As a deployer, I want to be able to stage my upgrades of control services, without having to take down all of my conductor, api, scheduler, etc nodes and restart them together spanning a live data migration.
This is an upgrades enhancement.
The proposed change is adding a version number column to the services table. Each service will report its version number when it updates its service record. We will be able to determine if all services are on the same level of code by checking to see if there is more than one version in the table (optionally grouped by service). We can use this information to conditionally enable online data migrations. For example, we can check to see if all the conductors are upgraded to the same level by doing something like this:
SELECT DISTINCT version FROM services WHERE binary=’conductor’;
If we do that at conductor startup, we can set a flag to not enable migrations that require conductor services to be newer than a specific version.

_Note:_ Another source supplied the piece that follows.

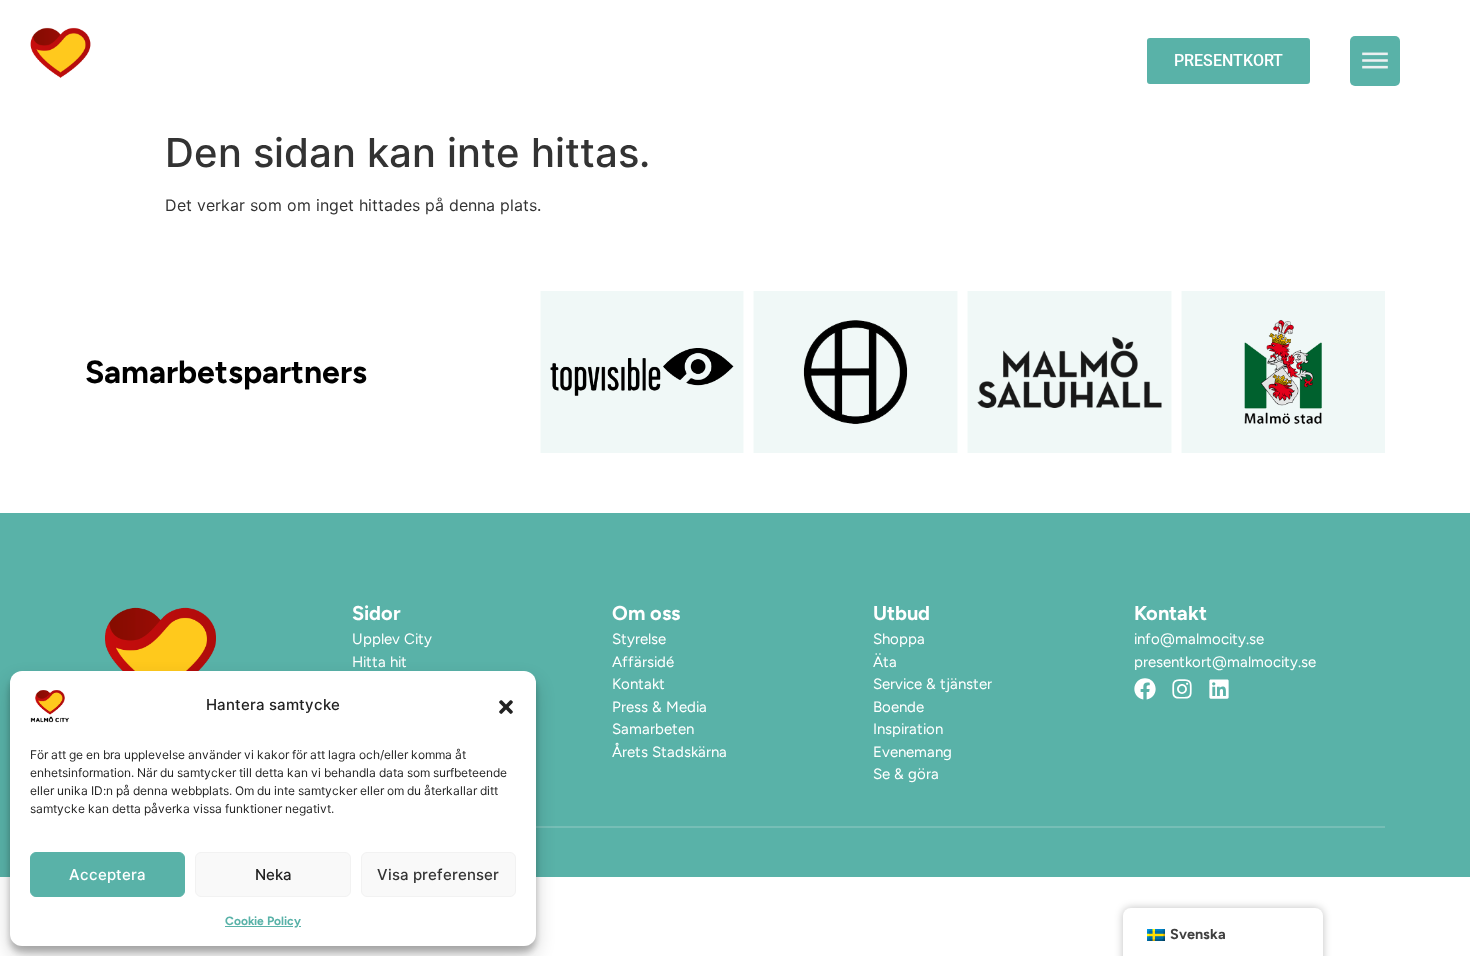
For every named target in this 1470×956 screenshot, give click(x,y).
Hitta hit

We could also refresh this on SIGHUP like we currently do for config reload.
Initially, the column will be created with a default of NULL, and the Service object will treat NULL as “version 1”. Subsequent changes will set versions to 2. Any time we do an online data migration, we will need to bump the service version number.
Longer-term we could try to tie RPC versions to this information to make pinning easier. Because that has potentially hard-to-quantify implications on backports (which occasionally do need to modify RPC interfaces), I propose we leave that out of the scope of this work for now. Even still, tying RPC versions to this service version would be work for the next cycle once this is in place and we can depend on it.

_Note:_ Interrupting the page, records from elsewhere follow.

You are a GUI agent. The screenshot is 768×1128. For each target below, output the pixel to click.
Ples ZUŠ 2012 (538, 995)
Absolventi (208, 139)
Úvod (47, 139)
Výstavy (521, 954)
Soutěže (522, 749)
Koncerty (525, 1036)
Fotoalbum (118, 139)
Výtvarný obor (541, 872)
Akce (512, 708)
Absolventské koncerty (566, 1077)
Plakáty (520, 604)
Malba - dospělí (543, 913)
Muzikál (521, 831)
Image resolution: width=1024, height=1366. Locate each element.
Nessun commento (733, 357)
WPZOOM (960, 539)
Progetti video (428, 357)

The other thing that this enables is the ability to have a service start up and know that it is massively out of date. Presumably we should be able to have a conductor start up and say “wow, I’m much older than the other conductors, I should log an error and exit.” Determining what the minimum version is and should be is something we would do in M when we have this for the N and N-1 releases such that we can depend on it.
We need to do this in L so that we can leverage it in M. If we delay this until M, we won’t be able to rely on it until N.
Why not use semver?¶
In things like our RPC API versions, we use semver-like version numbers. This allows us to make decisions about incoming calls and whether they’re compatible with a newer node, and generally define rules for what is a breaking (i.e. major bump) change.
This service version number doesn’t imply any semantics itself, but rather just provides a vector with which we can orient ourselves in time to make other decisions. As described elsewhere in this spec, that may mean that we can decide what RPC version to use, or whether it is safe to start doing online data migrations. Those decisions extract semantic meaning out of the service version vector, and they may have significantly different rules (as would certainly be the case with the aforementioned RPC and DB decisions).
We can continue to do what we do today, which is start converting data from one schema to the other as soon as we roll new code. We keep the restriction of all control services being required to update together.
We could also codify this in config somehow, but that will require much more operator intervention, and increases the likelihood of error.
Data model impact¶
A schema migration will be written to add a version column to the table. The version will be an integer, nullable, default to NULL.
The Service object will be extended to support this version, and will treat a NULL version as version “1”, which will avoid us having to do any data migrations on existing service records. New saves will initially write version “2” for all services.
REST API impact¶
Other end user impact¶
Other deployer impact¶
This will make upgrading nova services easier and more flexible/forgiving for deployers.
Developers (and reviewers) will need to ensure that the service version number is bumped across any online data migration that we do (like the recent flavor restructuring).
- Primary assignee:
- Other contributors:
Write the schema migration
Update the sqlalchemy models and service object
Write some object methods to help with querying service version numbers in ways that will be friendly for determining upgrade feasibility.
Extend the service startup code to check version spread and persist so that we can use that as a static flag for enabling migrations.
None. This is mostly early setup for being able to do more interesting upgrade things in M.
This should be fully testable with unit tests.
Ideally, this should make upgrades require less documentation.